====== Material for this task
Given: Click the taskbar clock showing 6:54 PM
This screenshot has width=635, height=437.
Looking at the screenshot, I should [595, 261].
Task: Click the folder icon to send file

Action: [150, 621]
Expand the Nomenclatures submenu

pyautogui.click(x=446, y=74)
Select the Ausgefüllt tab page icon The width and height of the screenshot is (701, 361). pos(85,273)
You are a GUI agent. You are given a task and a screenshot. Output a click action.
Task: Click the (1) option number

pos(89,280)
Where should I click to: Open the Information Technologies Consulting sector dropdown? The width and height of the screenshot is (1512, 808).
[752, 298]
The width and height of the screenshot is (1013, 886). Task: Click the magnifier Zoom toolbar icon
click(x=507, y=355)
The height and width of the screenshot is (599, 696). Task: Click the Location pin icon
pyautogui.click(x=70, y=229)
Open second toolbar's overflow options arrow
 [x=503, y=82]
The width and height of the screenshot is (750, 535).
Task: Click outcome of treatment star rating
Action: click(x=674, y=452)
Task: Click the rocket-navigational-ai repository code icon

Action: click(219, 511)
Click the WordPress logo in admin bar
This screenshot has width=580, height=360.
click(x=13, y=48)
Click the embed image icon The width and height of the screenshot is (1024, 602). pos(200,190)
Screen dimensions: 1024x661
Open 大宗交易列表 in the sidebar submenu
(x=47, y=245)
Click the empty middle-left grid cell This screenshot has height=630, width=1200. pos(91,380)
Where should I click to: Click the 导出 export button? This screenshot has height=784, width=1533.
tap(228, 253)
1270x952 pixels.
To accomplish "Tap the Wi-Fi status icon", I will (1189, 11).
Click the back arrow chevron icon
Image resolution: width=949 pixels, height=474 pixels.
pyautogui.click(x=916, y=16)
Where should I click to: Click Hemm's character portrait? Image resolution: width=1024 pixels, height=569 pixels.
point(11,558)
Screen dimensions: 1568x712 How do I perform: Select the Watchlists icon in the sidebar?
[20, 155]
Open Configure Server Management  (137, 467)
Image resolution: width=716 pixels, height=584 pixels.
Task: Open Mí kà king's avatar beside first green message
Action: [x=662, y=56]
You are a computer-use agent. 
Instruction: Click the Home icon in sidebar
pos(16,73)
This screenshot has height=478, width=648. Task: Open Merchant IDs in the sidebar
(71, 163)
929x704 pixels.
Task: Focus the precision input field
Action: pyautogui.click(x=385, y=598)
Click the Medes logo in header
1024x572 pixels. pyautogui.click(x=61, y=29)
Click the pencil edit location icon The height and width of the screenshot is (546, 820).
============
▶ _What to do_: The records above are to be given again in full, exactly.

▶ _Reply_:
Given: Click the taskbar clock showing 6:54 PM
This screenshot has width=635, height=437.
Looking at the screenshot, I should [595, 261].
Task: Click the folder icon to send file

Action: [150, 621]
Expand the Nomenclatures submenu

pyautogui.click(x=446, y=74)
Select the Ausgefüllt tab page icon The width and height of the screenshot is (701, 361). pos(85,273)
You are a GUI agent. You are given a task and a screenshot. Output a click action.
Task: Click the (1) option number

pos(89,280)
Where should I click to: Open the Information Technologies Consulting sector dropdown? The width and height of the screenshot is (1512, 808).
[752, 298]
The width and height of the screenshot is (1013, 886). Task: Click the magnifier Zoom toolbar icon
click(x=507, y=355)
The height and width of the screenshot is (599, 696). Task: Click the Location pin icon
pyautogui.click(x=70, y=229)
Open second toolbar's overflow options arrow
 [x=503, y=82]
The width and height of the screenshot is (750, 535).
Task: Click outcome of treatment star rating
Action: click(x=674, y=452)
Task: Click the rocket-navigational-ai repository code icon

Action: click(219, 511)
Click the WordPress logo in admin bar
This screenshot has width=580, height=360.
click(x=13, y=48)
Click the embed image icon The width and height of the screenshot is (1024, 602). pos(200,190)
Screen dimensions: 1024x661
Open 大宗交易列表 in the sidebar submenu
(x=47, y=245)
Click the empty middle-left grid cell This screenshot has height=630, width=1200. pos(91,380)
Where should I click to: Click the 导出 export button? This screenshot has height=784, width=1533.
tap(228, 253)
1270x952 pixels.
To accomplish "Tap the Wi-Fi status icon", I will (1189, 11).
Click the back arrow chevron icon
Image resolution: width=949 pixels, height=474 pixels.
pyautogui.click(x=916, y=16)
Where should I click to: Click Hemm's character portrait? Image resolution: width=1024 pixels, height=569 pixels.
point(11,558)
Screen dimensions: 1568x712 How do I perform: Select the Watchlists icon in the sidebar?
[20, 155]
Open Configure Server Management  (137, 467)
Image resolution: width=716 pixels, height=584 pixels.
Task: Open Mí kà king's avatar beside first green message
Action: [x=662, y=56]
You are a computer-use agent. 
Instruction: Click the Home icon in sidebar
pos(16,73)
This screenshot has height=478, width=648. Task: Open Merchant IDs in the sidebar
(71, 163)
929x704 pixels.
Task: Focus the precision input field
Action: pyautogui.click(x=385, y=598)
Click the Medes logo in header
1024x572 pixels. pyautogui.click(x=61, y=29)
Click the pencil edit location icon The height and width of the screenshot is (546, 820).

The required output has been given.